Count the lines below that carry the word "heading". Answer with that number alone.

Provided material

========================

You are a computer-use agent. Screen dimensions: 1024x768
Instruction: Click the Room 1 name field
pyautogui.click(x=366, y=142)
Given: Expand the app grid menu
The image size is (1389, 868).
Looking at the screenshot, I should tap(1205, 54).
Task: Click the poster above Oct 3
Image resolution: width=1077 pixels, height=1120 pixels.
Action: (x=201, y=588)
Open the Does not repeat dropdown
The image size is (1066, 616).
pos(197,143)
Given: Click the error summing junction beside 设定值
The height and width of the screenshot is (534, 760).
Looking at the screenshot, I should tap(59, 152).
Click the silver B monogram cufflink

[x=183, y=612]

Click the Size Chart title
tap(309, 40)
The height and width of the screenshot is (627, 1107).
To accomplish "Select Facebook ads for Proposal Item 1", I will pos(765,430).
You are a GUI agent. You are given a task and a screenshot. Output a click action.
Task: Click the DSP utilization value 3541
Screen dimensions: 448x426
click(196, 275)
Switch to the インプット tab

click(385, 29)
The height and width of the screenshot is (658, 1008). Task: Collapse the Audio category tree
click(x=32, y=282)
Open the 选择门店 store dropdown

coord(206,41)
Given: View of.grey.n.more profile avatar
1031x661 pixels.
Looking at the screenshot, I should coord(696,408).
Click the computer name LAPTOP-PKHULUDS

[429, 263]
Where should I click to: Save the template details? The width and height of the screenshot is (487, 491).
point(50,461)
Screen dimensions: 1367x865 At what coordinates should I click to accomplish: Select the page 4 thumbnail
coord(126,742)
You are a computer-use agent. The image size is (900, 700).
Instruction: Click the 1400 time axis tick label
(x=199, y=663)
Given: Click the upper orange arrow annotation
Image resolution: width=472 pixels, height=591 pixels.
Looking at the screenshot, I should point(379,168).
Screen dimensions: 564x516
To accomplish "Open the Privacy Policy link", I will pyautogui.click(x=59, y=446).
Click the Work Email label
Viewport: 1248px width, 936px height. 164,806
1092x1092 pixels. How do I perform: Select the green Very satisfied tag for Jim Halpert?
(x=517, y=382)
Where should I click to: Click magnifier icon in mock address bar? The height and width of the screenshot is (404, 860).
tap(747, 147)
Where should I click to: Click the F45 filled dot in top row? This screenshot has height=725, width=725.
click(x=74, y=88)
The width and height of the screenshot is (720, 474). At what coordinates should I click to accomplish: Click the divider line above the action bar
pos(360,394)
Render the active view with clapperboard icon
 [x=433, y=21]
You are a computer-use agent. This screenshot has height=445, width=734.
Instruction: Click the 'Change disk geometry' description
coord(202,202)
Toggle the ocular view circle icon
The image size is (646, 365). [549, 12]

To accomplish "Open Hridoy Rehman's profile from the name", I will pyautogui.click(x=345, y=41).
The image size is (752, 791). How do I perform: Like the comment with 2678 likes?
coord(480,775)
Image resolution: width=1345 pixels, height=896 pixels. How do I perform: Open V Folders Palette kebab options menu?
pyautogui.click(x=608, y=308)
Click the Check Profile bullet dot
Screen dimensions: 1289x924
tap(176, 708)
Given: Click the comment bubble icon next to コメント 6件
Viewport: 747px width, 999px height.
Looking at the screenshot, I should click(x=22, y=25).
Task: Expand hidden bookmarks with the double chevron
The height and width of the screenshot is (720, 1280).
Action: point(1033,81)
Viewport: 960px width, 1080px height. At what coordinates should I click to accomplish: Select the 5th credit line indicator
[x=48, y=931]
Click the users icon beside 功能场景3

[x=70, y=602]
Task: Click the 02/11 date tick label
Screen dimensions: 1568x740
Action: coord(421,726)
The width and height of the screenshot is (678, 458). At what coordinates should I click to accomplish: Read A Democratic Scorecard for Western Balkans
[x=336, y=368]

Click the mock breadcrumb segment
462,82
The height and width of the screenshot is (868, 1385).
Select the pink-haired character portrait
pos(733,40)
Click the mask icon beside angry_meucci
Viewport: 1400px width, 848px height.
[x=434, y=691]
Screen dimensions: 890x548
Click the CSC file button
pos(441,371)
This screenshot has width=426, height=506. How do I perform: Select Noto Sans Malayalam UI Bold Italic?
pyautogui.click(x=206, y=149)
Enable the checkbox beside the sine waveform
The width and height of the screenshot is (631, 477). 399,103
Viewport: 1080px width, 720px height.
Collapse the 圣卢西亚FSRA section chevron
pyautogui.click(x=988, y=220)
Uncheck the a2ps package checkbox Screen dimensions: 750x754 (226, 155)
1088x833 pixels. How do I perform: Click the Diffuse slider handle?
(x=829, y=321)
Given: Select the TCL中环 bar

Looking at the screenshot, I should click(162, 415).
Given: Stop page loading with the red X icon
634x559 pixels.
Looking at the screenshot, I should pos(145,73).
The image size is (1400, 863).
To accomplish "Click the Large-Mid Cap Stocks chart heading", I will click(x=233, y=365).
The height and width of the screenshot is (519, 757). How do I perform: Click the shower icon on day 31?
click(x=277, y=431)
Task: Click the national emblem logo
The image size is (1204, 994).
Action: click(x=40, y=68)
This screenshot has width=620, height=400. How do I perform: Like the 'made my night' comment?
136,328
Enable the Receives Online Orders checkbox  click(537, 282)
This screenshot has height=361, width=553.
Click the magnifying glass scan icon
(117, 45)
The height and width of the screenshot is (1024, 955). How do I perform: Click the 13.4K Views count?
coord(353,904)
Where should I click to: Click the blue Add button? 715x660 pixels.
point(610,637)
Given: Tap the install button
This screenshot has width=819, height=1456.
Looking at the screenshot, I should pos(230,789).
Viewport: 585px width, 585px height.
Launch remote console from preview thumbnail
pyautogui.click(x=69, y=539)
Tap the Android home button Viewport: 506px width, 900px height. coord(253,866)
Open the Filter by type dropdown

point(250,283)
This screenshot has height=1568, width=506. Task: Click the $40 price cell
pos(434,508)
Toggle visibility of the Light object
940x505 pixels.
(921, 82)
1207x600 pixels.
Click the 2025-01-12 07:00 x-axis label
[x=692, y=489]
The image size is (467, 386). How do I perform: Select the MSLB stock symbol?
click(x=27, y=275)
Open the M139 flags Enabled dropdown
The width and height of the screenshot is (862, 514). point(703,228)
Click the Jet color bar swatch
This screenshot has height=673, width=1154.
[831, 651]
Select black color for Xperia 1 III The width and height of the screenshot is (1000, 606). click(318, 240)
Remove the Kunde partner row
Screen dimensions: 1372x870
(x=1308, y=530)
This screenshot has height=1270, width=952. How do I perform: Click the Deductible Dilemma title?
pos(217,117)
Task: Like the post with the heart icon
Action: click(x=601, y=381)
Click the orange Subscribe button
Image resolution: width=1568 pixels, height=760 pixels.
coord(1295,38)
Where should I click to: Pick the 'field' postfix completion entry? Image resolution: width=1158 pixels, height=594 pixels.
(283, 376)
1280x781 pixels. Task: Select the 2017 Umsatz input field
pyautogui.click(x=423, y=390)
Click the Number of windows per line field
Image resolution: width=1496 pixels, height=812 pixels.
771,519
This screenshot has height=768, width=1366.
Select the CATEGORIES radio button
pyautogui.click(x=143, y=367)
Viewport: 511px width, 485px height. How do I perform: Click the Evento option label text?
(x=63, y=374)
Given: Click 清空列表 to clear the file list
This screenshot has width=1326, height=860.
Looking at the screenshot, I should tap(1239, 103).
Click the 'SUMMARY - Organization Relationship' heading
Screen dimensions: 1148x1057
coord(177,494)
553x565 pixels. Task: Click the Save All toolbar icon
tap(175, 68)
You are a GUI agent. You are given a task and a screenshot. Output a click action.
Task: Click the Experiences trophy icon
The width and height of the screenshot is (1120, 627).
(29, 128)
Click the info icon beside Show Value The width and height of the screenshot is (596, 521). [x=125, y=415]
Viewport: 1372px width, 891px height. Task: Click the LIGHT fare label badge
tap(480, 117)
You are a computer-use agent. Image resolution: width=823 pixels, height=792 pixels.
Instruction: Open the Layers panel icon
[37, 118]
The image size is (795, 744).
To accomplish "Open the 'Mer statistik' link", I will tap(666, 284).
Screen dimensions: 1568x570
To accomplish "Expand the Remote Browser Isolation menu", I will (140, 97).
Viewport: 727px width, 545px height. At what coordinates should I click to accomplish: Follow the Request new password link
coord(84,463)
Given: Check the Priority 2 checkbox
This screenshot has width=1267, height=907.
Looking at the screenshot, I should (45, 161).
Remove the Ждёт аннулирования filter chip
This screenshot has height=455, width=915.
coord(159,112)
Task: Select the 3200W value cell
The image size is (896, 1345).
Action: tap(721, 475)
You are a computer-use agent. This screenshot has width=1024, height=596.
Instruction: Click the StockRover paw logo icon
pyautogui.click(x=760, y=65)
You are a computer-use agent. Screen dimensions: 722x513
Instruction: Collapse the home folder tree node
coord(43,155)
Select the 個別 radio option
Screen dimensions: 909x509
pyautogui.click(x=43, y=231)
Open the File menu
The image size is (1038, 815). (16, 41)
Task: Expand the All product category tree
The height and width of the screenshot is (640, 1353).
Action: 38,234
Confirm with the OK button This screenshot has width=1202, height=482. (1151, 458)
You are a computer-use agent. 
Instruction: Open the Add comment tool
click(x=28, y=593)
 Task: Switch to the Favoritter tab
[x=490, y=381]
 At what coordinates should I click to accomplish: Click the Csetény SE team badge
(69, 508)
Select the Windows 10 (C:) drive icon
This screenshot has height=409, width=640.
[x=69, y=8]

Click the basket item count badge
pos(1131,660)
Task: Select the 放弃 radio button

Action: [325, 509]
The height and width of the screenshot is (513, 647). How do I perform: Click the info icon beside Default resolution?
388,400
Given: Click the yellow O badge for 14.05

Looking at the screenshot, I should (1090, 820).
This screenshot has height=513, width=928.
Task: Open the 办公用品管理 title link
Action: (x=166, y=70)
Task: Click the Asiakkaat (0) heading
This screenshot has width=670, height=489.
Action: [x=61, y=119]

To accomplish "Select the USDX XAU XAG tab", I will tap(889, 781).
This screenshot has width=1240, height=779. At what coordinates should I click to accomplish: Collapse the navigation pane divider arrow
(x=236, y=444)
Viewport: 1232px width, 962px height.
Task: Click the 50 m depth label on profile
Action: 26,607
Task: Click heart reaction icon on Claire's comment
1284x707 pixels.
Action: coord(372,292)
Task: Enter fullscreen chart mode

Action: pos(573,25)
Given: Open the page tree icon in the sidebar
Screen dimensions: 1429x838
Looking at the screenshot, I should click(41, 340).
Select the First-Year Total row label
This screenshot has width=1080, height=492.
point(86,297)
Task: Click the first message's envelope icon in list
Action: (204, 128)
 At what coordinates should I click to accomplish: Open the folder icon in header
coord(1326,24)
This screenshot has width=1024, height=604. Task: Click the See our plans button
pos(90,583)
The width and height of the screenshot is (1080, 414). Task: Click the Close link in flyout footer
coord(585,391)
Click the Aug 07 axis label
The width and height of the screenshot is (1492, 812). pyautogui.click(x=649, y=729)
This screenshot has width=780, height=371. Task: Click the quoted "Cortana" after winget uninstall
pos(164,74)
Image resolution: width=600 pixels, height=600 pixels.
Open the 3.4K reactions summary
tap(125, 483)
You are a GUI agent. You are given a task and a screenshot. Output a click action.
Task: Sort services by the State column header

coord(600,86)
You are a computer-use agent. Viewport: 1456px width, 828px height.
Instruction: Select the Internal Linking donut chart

========================

Task answer
3